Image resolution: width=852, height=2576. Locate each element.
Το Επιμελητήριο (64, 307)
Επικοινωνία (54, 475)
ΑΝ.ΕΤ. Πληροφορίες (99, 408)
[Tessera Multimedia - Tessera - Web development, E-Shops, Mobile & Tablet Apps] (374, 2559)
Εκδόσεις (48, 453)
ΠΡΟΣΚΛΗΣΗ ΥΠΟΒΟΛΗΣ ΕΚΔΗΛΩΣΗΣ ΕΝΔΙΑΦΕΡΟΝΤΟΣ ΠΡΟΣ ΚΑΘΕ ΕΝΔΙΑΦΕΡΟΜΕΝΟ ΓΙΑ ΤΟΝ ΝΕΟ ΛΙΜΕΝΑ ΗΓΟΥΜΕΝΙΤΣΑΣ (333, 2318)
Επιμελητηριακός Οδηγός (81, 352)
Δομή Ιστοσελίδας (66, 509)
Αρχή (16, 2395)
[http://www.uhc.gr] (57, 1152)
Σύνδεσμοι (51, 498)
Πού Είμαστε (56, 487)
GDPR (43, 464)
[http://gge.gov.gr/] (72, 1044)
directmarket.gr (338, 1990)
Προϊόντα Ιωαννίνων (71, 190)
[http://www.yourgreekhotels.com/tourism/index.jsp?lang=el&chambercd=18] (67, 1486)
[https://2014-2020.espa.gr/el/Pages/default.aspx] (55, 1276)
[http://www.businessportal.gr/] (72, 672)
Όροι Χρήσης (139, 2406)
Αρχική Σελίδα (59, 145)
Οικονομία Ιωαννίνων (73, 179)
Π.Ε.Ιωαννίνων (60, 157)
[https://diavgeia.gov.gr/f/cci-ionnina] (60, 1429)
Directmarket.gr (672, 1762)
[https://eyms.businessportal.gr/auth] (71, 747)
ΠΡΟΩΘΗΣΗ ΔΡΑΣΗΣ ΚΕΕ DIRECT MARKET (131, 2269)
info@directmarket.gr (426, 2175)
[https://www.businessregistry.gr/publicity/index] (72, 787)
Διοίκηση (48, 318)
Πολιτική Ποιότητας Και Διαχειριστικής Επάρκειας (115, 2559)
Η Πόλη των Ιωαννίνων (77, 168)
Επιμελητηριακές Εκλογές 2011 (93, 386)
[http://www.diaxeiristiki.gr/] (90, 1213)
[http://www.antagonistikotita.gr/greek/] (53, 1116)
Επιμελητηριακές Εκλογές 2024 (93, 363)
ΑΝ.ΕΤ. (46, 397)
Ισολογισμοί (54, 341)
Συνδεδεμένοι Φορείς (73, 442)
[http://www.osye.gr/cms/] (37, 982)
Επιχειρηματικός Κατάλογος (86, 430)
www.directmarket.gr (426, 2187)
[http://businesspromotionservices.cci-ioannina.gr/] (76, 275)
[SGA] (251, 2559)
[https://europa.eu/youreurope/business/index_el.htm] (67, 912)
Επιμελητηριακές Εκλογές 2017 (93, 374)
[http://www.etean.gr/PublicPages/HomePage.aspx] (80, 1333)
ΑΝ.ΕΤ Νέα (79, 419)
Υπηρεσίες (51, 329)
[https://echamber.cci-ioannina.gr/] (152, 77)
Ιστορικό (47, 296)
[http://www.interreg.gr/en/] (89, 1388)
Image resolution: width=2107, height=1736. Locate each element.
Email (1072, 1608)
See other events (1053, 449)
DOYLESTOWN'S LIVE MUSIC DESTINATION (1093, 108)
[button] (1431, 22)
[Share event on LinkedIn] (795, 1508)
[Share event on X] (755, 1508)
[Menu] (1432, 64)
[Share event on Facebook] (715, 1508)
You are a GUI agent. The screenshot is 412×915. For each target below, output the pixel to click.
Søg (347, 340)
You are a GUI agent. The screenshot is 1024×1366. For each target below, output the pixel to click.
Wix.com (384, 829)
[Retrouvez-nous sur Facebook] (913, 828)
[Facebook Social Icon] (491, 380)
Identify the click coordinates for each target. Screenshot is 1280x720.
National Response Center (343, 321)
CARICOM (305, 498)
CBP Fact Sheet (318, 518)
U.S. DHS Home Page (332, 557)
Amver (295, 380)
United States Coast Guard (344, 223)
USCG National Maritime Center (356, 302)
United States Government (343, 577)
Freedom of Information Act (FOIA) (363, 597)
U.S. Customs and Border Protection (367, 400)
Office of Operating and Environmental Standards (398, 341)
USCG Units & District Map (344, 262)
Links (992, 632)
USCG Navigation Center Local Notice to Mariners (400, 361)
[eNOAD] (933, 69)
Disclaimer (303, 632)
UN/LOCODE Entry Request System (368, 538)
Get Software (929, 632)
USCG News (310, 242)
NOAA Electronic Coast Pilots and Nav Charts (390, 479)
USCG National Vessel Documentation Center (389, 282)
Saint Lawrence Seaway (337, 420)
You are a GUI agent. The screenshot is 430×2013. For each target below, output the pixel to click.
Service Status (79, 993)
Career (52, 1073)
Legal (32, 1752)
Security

> _Work task_
Without changing a word, write out each entry again.

> _Written answer_
Image resolution: width=852, height=2576. Locate each element.
Το Επιμελητήριο (64, 307)
Επικοινωνία (54, 475)
ΑΝ.ΕΤ. Πληροφορίες (99, 408)
[Tessera Multimedia - Tessera - Web development, E-Shops, Mobile & Tablet Apps] (374, 2559)
Εκδόσεις (48, 453)
ΠΡΟΣΚΛΗΣΗ ΥΠΟΒΟΛΗΣ ΕΚΔΗΛΩΣΗΣ ΕΝΔΙΑΦΕΡΟΝΤΟΣ ΠΡΟΣ ΚΑΘΕ ΕΝΔΙΑΦΕΡΟΜΕΝΟ ΓΙΑ ΤΟΝ ΝΕΟ ΛΙΜΕΝΑ ΗΓΟΥΜΕΝΙΤΣΑΣ (333, 2318)
Επιμελητηριακός Οδηγός (81, 352)
Δομή Ιστοσελίδας (66, 509)
Αρχή (16, 2395)
[http://www.uhc.gr] (57, 1152)
Σύνδεσμοι (51, 498)
Πού Είμαστε (56, 487)
GDPR (43, 464)
[http://gge.gov.gr/] (72, 1044)
directmarket.gr (338, 1990)
Προϊόντα Ιωαννίνων (71, 190)
[http://www.yourgreekhotels.com/tourism/index.jsp?lang=el&chambercd=18] (67, 1486)
[https://2014-2020.espa.gr/el/Pages/default.aspx] (55, 1276)
[http://www.businessportal.gr/] (72, 672)
Όροι Χρήσης (139, 2406)
Αρχική Σελίδα (59, 145)
Οικονομία Ιωαννίνων (73, 179)
Π.Ε.Ιωαννίνων (60, 157)
[https://diavgeia.gov.gr/f/cci-ionnina] (60, 1429)
Directmarket.gr (672, 1762)
[https://eyms.businessportal.gr/auth] (71, 747)
ΠΡΟΩΘΗΣΗ ΔΡΑΣΗΣ ΚΕΕ DIRECT MARKET (131, 2269)
info@directmarket.gr (426, 2175)
[https://www.businessregistry.gr/publicity/index] (72, 787)
Διοίκηση (48, 318)
Πολιτική Ποιότητας Και Διαχειριστικής Επάρκειας (115, 2559)
Η Πόλη των Ιωαννίνων (77, 168)
Επιμελητηριακές Εκλογές 2011 (93, 386)
[http://www.diaxeiristiki.gr/] (90, 1213)
[http://www.antagonistikotita.gr/greek/] (53, 1116)
Επιμελητηριακές Εκλογές 2024 (93, 363)
ΑΝ.ΕΤ. (46, 397)
Ισολογισμοί (54, 341)
Συνδεδεμένοι Φορείς (73, 442)
[http://www.osye.gr/cms/] (37, 982)
Επιχειρηματικός Κατάλογος (86, 430)
www.directmarket.gr (426, 2187)
[http://businesspromotionservices.cci-ioannina.gr/] (76, 275)
[SGA] (251, 2559)
[https://europa.eu/youreurope/business/index_el.htm] (67, 912)
Επιμελητηριακές Εκλογές 2017 (93, 374)
[http://www.etean.gr/PublicPages/HomePage.aspx] (80, 1333)
ΑΝ.ΕΤ Νέα (79, 419)
Υπηρεσίες (51, 329)
[https://echamber.cci-ioannina.gr/] (152, 77)
Ιστορικό (47, 296)
[http://www.interreg.gr/en/] (89, 1388)
Image resolution: width=2107, height=1736. Locate each element.
Email (1072, 1608)
See other events (1053, 449)
DOYLESTOWN'S LIVE MUSIC DESTINATION (1093, 108)
[button] (1431, 22)
[Share event on LinkedIn] (795, 1508)
[Share event on X] (755, 1508)
[Menu] (1432, 64)
[Share event on Facebook] (715, 1508)
You are a GUI agent. The screenshot is 412×915. For each target below, output the pixel to click.
Søg (347, 340)
You are a GUI agent. The screenshot is 1024×1366. For each target below, output the pixel to click.
Wix.com (384, 829)
[Retrouvez-nous sur Facebook] (913, 828)
[Facebook Social Icon] (491, 380)
Identify the click coordinates for each target. Screenshot is 1280x720.
National Response Center (343, 321)
CARICOM (305, 498)
CBP Fact Sheet (318, 518)
U.S. DHS Home Page (332, 557)
Amver (295, 380)
United States Coast Guard (344, 223)
USCG National Maritime Center (356, 302)
United States Government (343, 577)
Freedom of Information Act (FOIA) (363, 597)
U.S. Customs and Border Protection (367, 400)
Office of Operating and Environmental Standards (398, 341)
USCG Units & District Map (344, 262)
Links (992, 632)
USCG Navigation Center Local Notice to Mariners (400, 361)
[eNOAD] (933, 69)
Disclaimer (303, 632)
UN/LOCODE Entry Request System (368, 538)
Get Software (929, 632)
USCG News (310, 242)
NOAA Electronic Coast Pilots and Nav Charts (390, 479)
USCG National Vessel Documentation Center (389, 282)
Saint Lawrence Seaway (337, 420)
You are a GUI agent. The screenshot is 430×2013. For each target below, output the pixel to click.
Service Status (79, 993)
Career (52, 1073)
Legal (32, 1752)
Security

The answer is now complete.